It’s a possibility that literary publishers are celebrating with the launch of a new anthology of lyrical works written by the resident poets of the historic East Sussex town (pop. 16,000).
Poems FromThe Old Hill (the title of which refers to an old downland nickname for Lewes), an anthology published by the Frogmore Press on September 28, features the work of no less than 20 published and prize-winning Lewes poets.
A number of alumni, students and staff of the University are featured poets (Liz Bahs, Charlotte Gann, Julia O’Brien, Jeremy Page, Robin Houghton, Patrick Bond, Judith Kazantzis, Rachel Playforth, Clare Best and Catherine Smith), which might in part account for the high proportion of writers, alongside the town’s inspirational setting in the beautiful South Downs.
Contributors can also lay claim to no fewer than three Cholmondeley Awards (Grace Nichols, Judith Kazantzis, John Agard), a Commonwealth Poetry Prize (Grace Nichols), a Paul Hamlyn Award (John Agard), and nominee for the Forward Prize (Catherine Smith), Seamus Heaney Centre Prize 2012 and Michael Marks Award 2012 (Charlotte Gann) and a Next Generation poet (Catherine Smith).

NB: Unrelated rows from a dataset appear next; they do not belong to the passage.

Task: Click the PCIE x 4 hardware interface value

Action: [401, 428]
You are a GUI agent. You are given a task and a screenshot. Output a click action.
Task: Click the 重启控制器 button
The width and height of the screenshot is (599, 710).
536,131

Jeremy Page, co-founder of the Frogmore Press, which celebrates its 30th birthday this year, is also Deputy Director of the Sussex Centre for Language Studies at the University. He explains the idea behind the Lewes-inspired anthology, which he has edited: “I was struck by the concentration of poets in Lewes and felt their work deserved to be collected between the covers of an anthology that would take the town’s poetic pulse.”
Poems from the Old Hill will be launched at a special event on National Poetry Day (4 October 2012) at the Old Needlemakers in Lewes. The event will start at 7.45pm (doors 7pm). Admission £5. Readers will be Kay Syrad, Joe Sheerin, Julia O’Brien, Robin Houghton, Marek Urbanowicz and Patrick Bond.